**DIRECTIVE**:
Copy the lines of the records verbatim, from the line holding "This screenshot has width=640, height=480." through the end of the records, inclusive, leaving the pictures out.
------------------------------------
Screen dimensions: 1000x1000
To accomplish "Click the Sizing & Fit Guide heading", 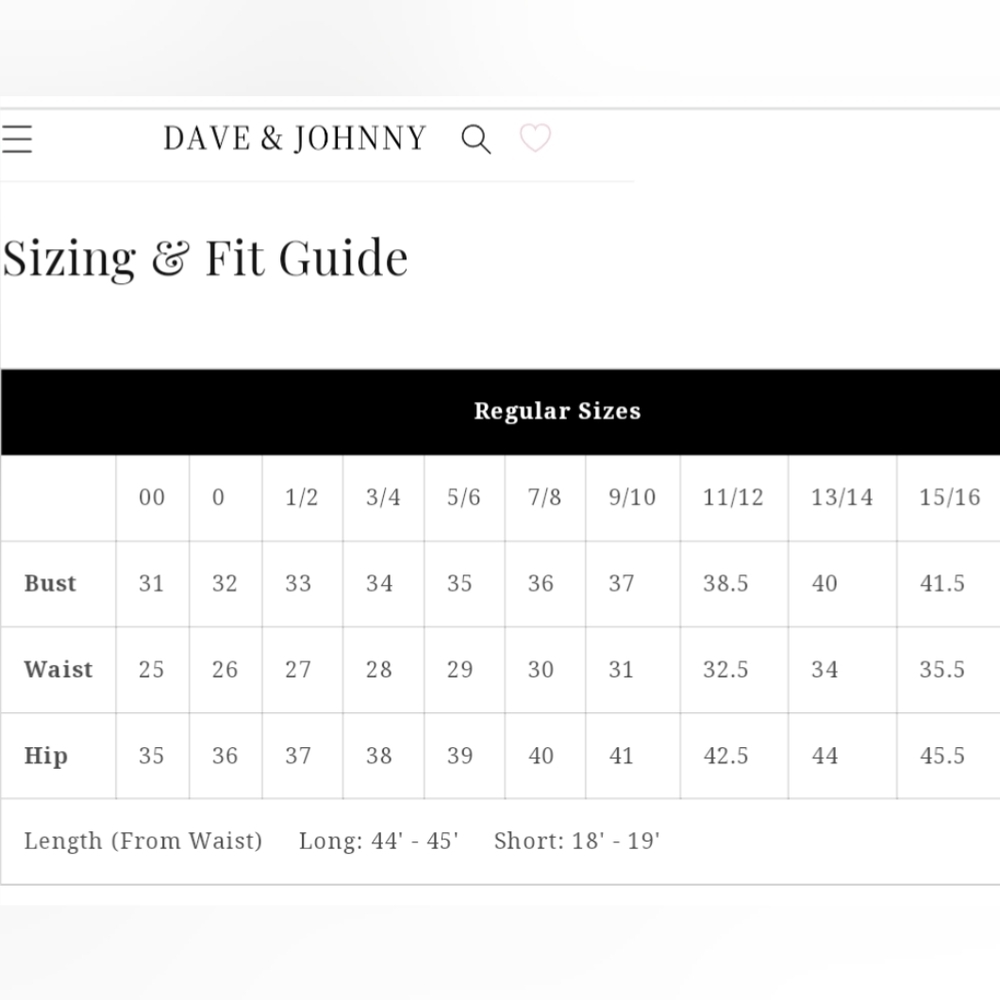I will tap(205, 258).

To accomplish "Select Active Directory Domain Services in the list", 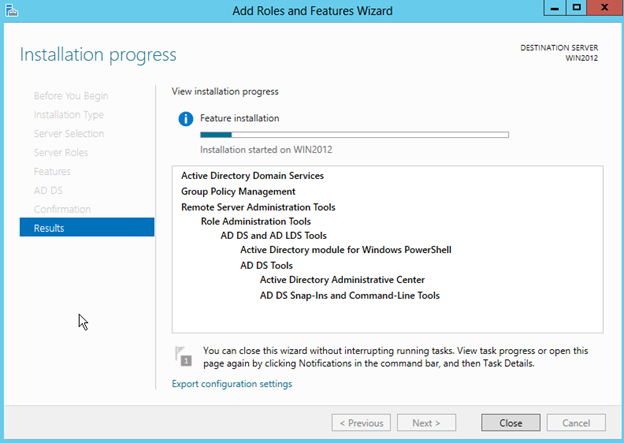I will (x=252, y=176).
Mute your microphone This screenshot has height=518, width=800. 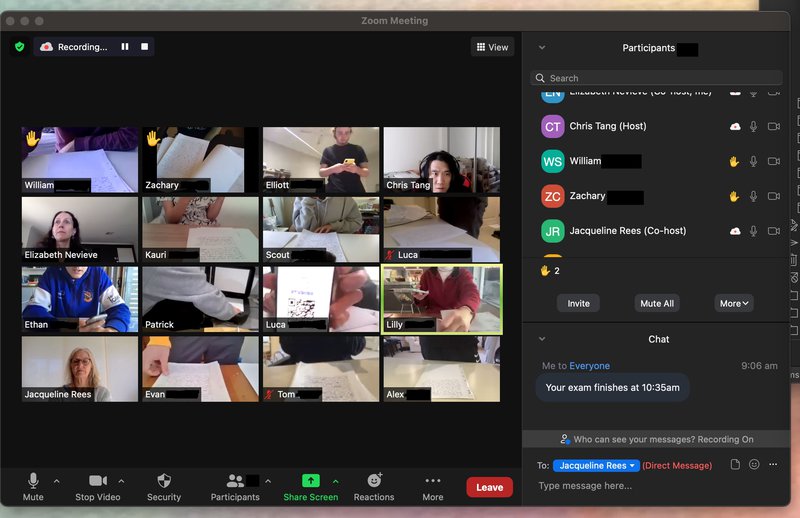[33, 485]
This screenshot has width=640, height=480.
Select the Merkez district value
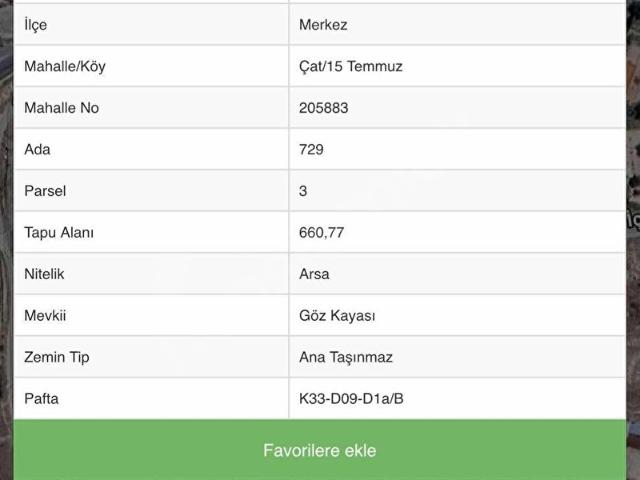pos(323,25)
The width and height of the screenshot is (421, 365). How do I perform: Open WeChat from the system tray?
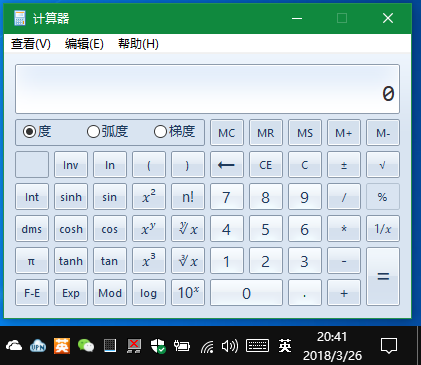click(x=86, y=346)
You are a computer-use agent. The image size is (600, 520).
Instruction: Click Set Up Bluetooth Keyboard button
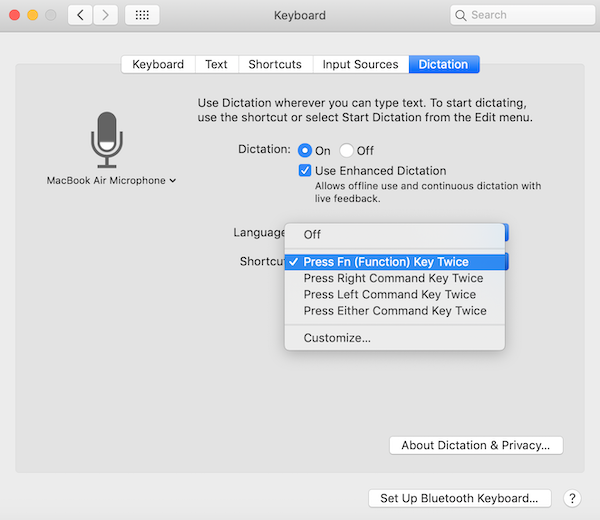tap(459, 498)
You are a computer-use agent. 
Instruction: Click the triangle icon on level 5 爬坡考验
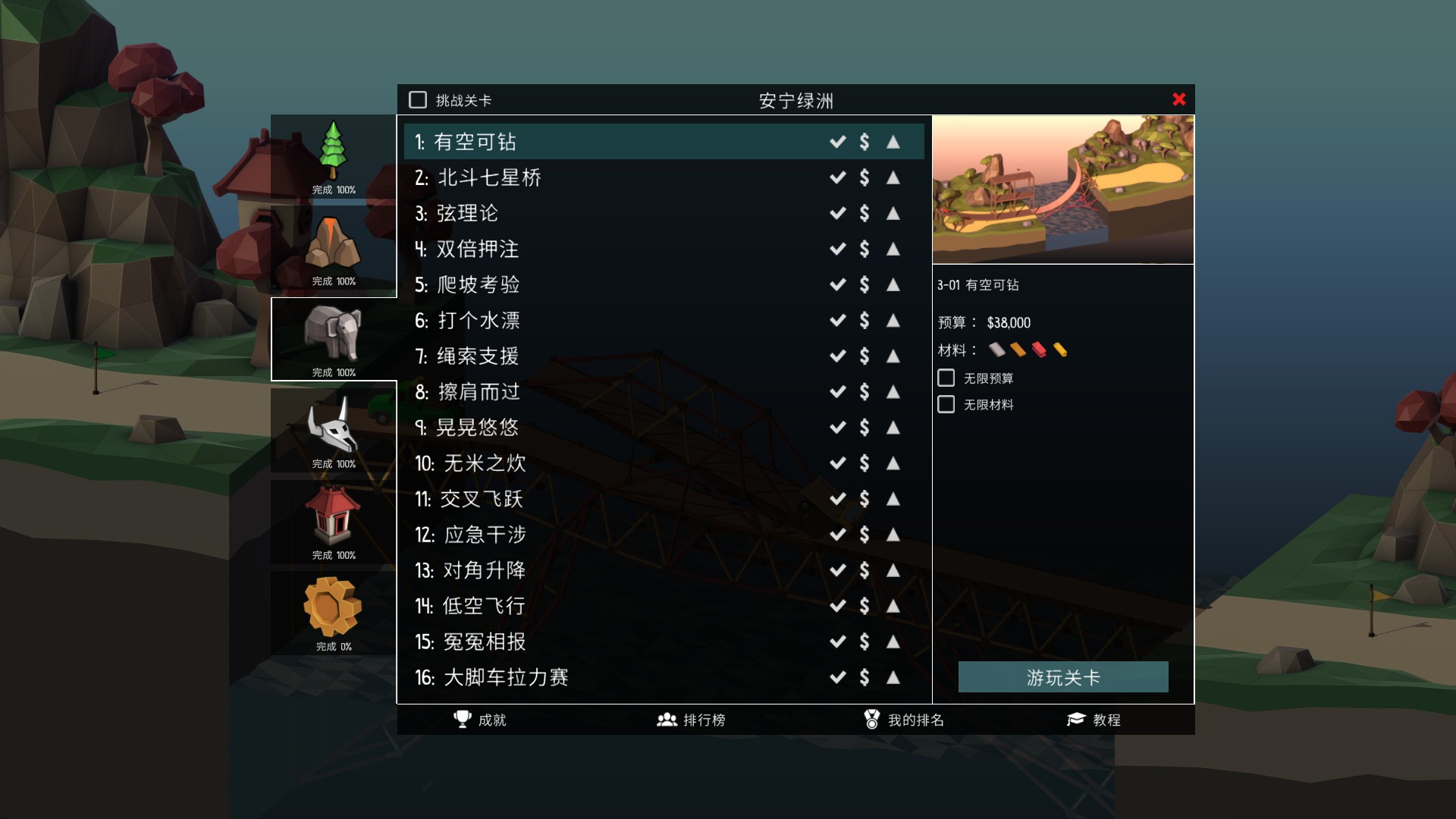pos(893,284)
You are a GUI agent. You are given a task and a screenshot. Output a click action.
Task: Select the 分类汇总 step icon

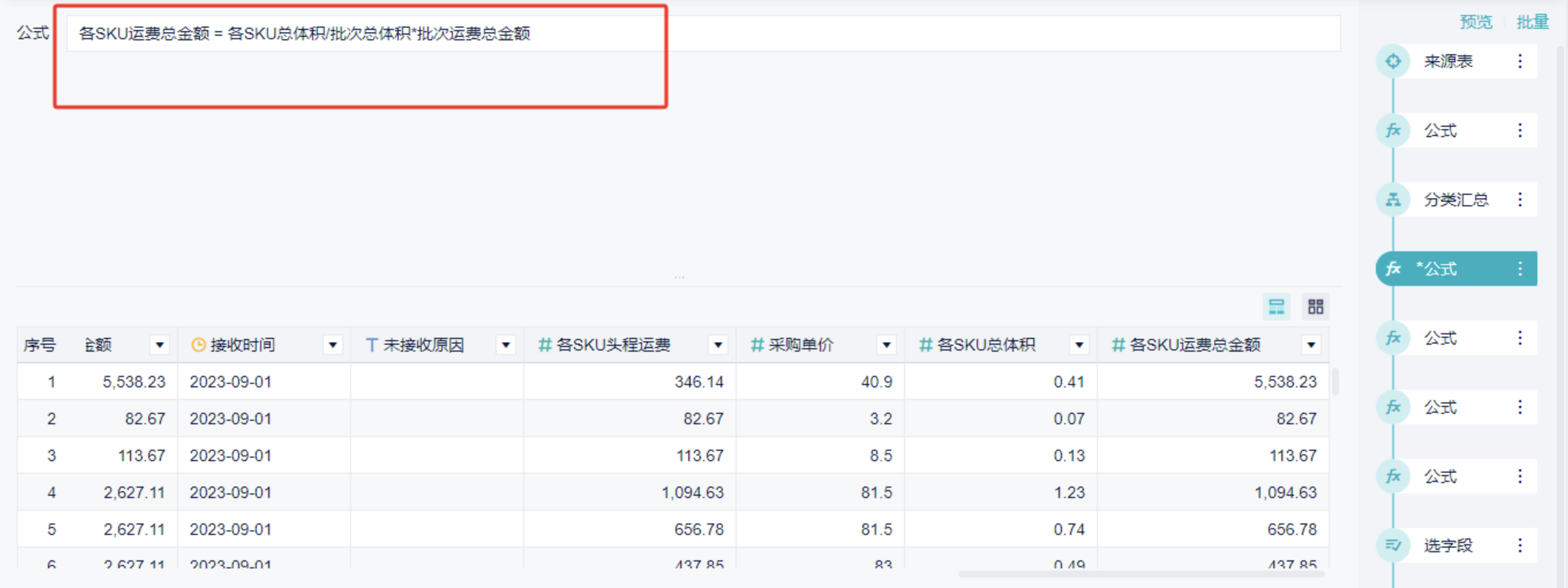click(x=1393, y=200)
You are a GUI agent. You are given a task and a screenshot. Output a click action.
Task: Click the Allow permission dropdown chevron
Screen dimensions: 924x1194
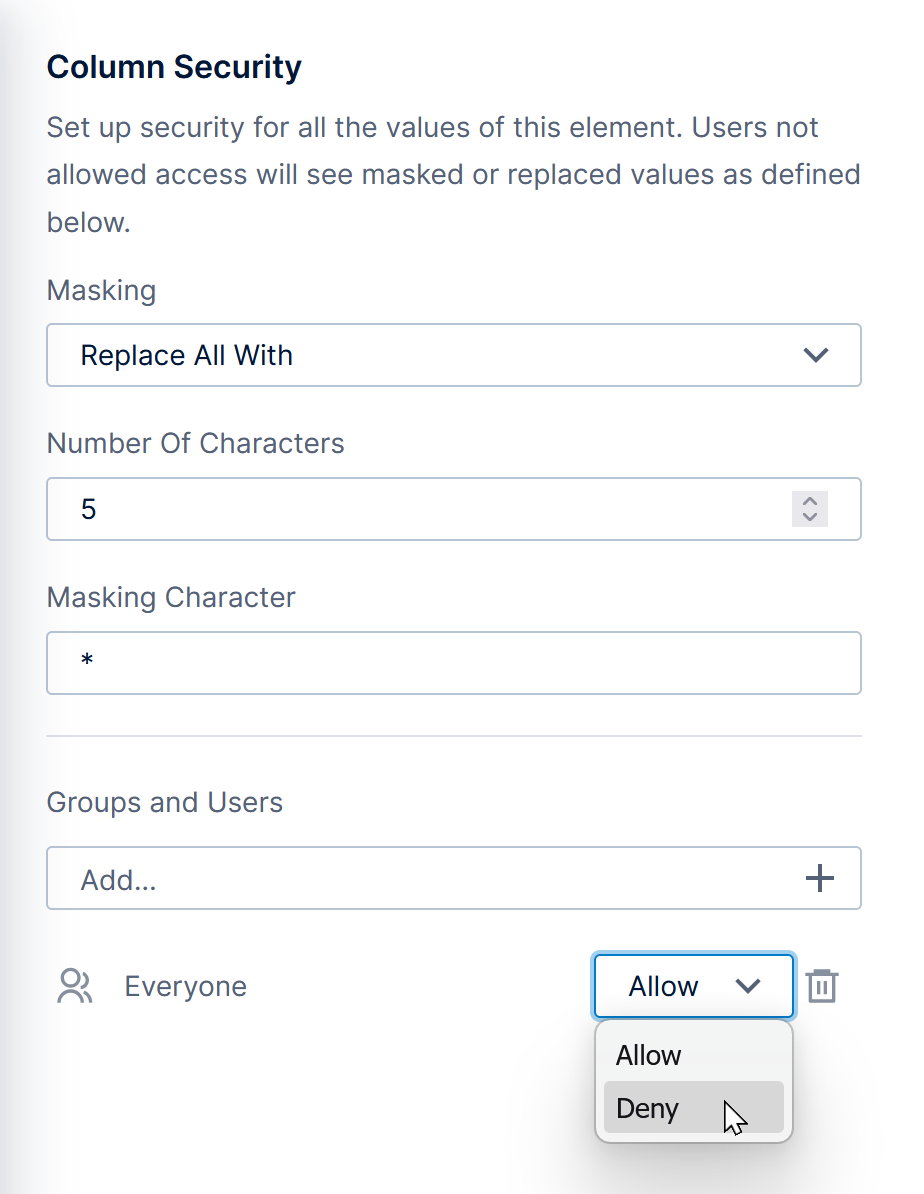tap(748, 986)
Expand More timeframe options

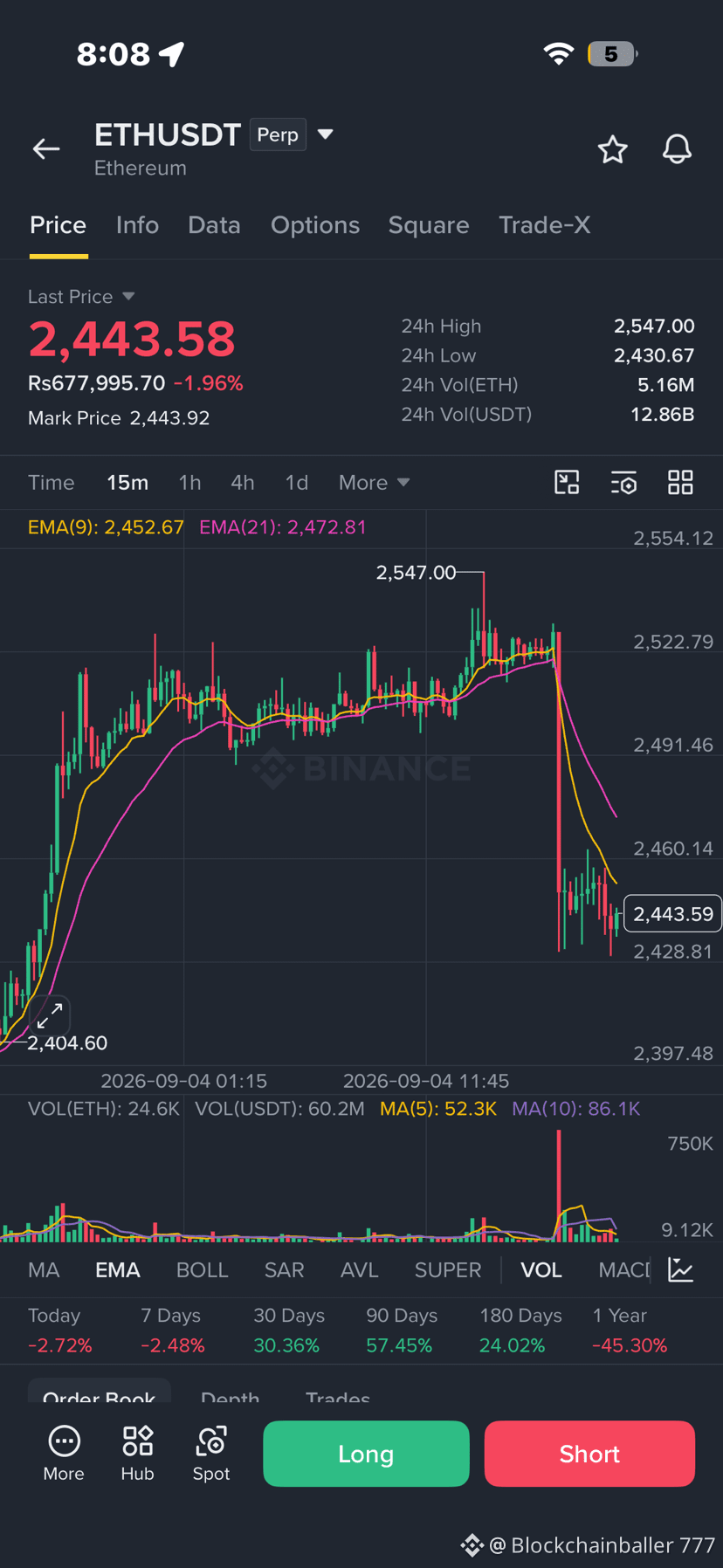374,482
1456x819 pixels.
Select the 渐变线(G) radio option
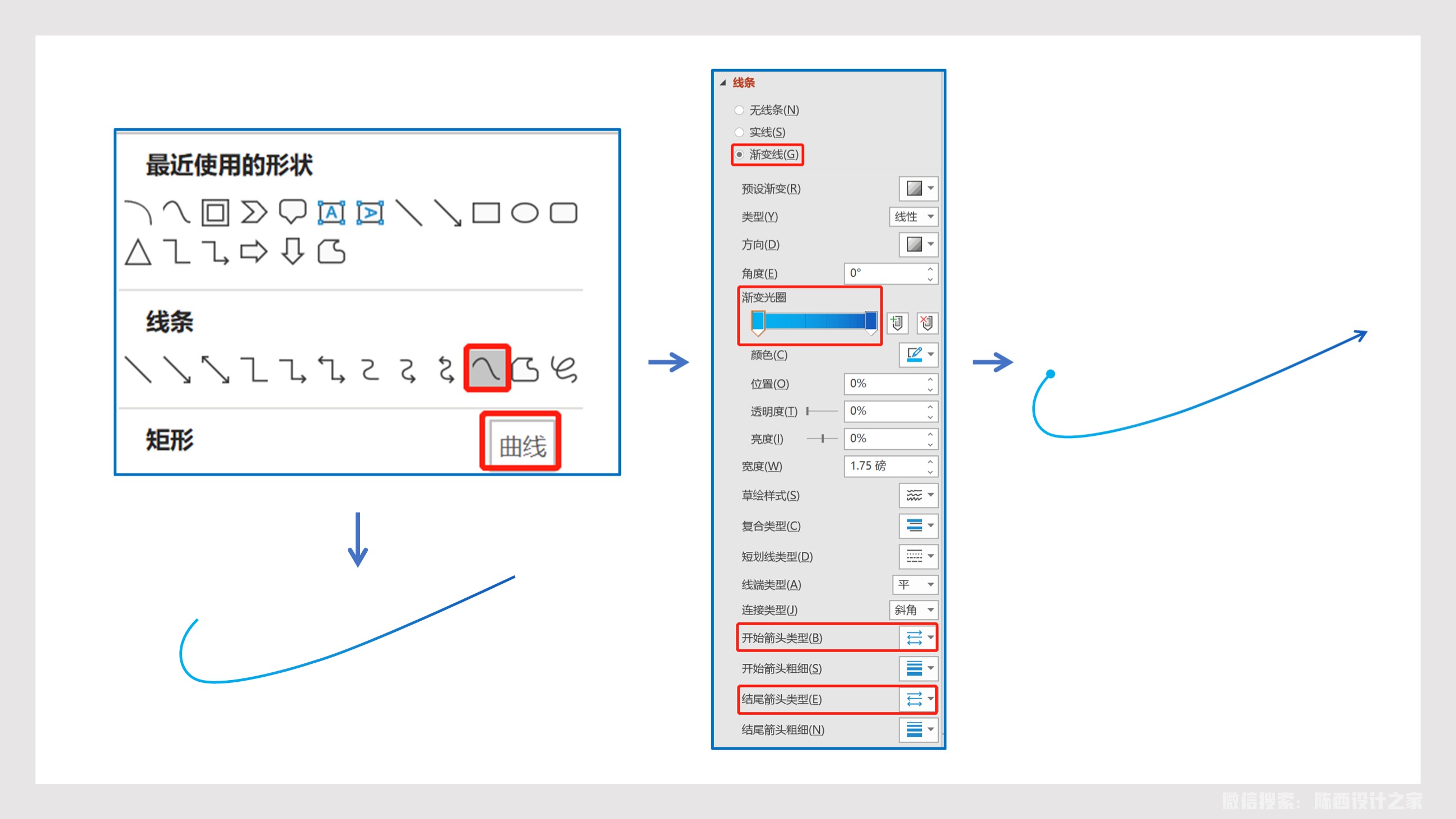click(x=739, y=154)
------------------------------------
**RESULT FOR THIS TASK**:
This screenshot has width=640, height=480.
Select the Merkez district value
pos(323,25)
The width and height of the screenshot is (421, 365). How do I perform: Open WeChat from the system tray?
click(x=86, y=346)
You are a computer-use agent. The image size is (600, 520).
Instruction: Click Set Up Bluetooth Keyboard button
tap(459, 498)
You are a computer-use agent. 
Instruction: Click the triangle icon on level 5 爬坡考验
pos(893,284)
You are a GUI agent. You are given a task and a screenshot. Output a click action.
Task: Select the 分类汇总 step icon

click(x=1393, y=200)
You are a GUI agent. You are given a task and a screenshot. Output a click action.
Task: Click the Allow permission dropdown chevron
Screen dimensions: 924x1194
tap(748, 986)
Expand More timeframe options

374,482
1456x819 pixels.
Select the 渐变线(G) radio option
click(x=739, y=154)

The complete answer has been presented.